Exercise details:
Carry on the article about Belgian trade unions and their political options, starting right after its final sentence.
Start of Selected excerpt
None of the existing political parties defends such a course. All of them declare powerless in face of the multinationals, the markets and the European Union. The unions’ policies of limiting the damage through friendly relations with some of the former so-called workers’ representatives in the Christian Democratic Party or in the Social Democratic and Green parties are openly failing. As a result parts of the official unions – the regional socialist trade union federation in Charleroi/Hainaut-South organizing 110,000 workers, the francophone Christian Employees Union, organizing 167,000 employees and to a lesser extend the metal workers union in Brussels and the Walloon area – have spoken out in favour of a new political movement, involving all of the radical left, social movements and those ready to oppose neoliberal attacks. On April 27 those unions, in collaboration with the main parties and groups of the radical left, including LSP/PSL, will be hosting a mass meeting in Charleroi on the issue.

Role of trade union leaders

At the moment the federal trade union leaders generally have succeeded in containing the movement. But weakness provokes aggression. The bosses and the right wing parties feel confident to push for ever more drastic attacks. The General Christian Workers Association (ACW-MOC), which includes the Confederation of Christian Trade Unions (ACV-CSC) the largest of Belgium’s three trade union centres, came under attack over a financial deal with Belfius Bank. It was revealed by the right wing opposition that the Association made use of tax rebates which are criticised by its own union. As a result, at the beginning of March its main representative in the federal government, the minister of finance, had to resign. It is expected the Flemish Christian Democratic Party will seize on this to make an even further turn to the right.

In the ABVV-FGTB socialist trade union federation conflicts that are taking the characteristics of national divisions are looming between its Flemish and the French speaking parts; the ABVV-FGTB metal workers’ and teachers’ unions have already split into completely separate Flemish and Francophone organisations. Additionally further conflicts are developing over the new unified employment statute. Some blue collar workers’ unions estimate that any new law will be an improvement for their members, while some even warn that industry has to remain competitive. They are not inclined to help the employees’ unions to protect their members’ existing statute. The employees’ unions on the other hand argue for a generalisation to other workers of the white collar workers’ statute over a period of time.
End of Selected excerpt
Start of Record excerpts
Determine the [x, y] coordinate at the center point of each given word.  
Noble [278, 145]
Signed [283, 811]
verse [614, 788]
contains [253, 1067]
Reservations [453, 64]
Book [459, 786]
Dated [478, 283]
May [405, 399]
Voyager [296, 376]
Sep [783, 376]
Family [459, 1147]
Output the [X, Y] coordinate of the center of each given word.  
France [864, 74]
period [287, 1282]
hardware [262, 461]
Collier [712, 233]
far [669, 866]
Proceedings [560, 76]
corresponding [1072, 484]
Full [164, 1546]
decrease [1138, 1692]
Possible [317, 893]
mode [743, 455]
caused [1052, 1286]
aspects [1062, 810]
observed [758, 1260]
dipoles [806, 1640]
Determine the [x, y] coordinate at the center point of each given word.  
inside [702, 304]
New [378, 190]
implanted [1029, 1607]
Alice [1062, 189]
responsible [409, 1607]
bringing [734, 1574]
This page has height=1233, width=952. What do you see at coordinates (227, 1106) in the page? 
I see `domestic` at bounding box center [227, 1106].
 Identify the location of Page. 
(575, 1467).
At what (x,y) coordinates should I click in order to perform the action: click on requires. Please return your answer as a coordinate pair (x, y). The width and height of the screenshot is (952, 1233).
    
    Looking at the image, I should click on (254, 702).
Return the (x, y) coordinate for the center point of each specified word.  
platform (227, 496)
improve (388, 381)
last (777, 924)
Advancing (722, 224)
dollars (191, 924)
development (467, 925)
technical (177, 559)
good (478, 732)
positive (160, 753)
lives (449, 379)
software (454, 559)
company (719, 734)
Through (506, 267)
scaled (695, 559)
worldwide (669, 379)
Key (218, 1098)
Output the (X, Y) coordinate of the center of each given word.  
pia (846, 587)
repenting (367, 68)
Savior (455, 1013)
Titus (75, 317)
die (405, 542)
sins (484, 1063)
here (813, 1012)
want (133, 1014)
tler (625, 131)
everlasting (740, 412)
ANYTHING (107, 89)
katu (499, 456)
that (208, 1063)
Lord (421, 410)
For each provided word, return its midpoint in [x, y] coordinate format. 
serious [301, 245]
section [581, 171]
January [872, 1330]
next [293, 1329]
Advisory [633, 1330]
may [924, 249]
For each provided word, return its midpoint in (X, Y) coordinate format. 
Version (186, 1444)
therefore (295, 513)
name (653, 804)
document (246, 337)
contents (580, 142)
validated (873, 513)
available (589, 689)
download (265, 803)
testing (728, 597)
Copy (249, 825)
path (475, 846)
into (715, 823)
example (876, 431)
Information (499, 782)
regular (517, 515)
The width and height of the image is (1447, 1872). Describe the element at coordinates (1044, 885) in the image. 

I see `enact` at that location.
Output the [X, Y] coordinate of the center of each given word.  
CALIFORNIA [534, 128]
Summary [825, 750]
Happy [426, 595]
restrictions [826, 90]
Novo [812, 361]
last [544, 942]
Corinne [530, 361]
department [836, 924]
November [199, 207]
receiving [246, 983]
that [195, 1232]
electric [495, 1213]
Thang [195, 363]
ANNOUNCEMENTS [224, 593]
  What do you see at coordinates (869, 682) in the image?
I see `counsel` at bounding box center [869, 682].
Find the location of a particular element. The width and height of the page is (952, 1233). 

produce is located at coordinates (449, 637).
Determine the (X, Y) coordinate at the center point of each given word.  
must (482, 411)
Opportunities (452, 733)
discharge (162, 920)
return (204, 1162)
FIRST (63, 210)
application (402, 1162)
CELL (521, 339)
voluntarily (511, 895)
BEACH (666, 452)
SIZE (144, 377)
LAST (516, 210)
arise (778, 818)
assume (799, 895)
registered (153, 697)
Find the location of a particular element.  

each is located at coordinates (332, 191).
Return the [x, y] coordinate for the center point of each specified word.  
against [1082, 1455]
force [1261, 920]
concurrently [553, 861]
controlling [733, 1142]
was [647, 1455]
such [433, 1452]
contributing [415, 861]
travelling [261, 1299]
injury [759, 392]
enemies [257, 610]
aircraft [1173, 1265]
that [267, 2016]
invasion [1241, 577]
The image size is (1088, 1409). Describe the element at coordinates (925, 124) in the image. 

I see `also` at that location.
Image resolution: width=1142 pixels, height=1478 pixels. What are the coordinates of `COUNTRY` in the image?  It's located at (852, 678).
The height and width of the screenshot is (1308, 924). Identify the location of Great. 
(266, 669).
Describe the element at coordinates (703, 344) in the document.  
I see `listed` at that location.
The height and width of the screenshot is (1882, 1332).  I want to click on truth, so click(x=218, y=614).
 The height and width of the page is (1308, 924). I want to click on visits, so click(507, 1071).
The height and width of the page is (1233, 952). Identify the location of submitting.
End of Record excerpts
Response below:
There are a lot of potential fires that can burst out and spread at any moment. Anger over job losses, inequality, social injustice and the excessive life style of the rich, begins to impact on opinion. On the basis of the annual report of the company, the socialist trade union delegation in Bayer Antwerp, revealed some shocking figures in its workplace leaflet. Bayers’ CEO takes home an average of 2,000 euro an hour, 88 times the average of a Bayer employee. Many are already convinced it’s time for the rich to pay up. Opinion polls indicate up to 80% is in favour of increased taxes on the rich. But there is also a deep sentiment of fatalism, a widespread feeling that nothing can be done, that the trade union leaders are no better than the politicians and that when struggle is engaged, it only serves the top bureaucrats, not the membership.

As a result, while the potential is there, the left is still weak and poorly organised. But this can change quickly once the storm bursts, probably as a result of further generalised and brutal attacks on wages and living conditions. Because the potential is not fully used, mainly through lack of consistent leadership, further defeats, even big ones, of the workers can unfortunately not be excluded. As many working class activists would respond: those who struggle can lose, those who don’t struggle have lost already. While doing everything we can to stop defeats, we believe those will help to further sharpen the tactical, strategic and programmatic weapons workers need in the struggle for a socialist transformation of society.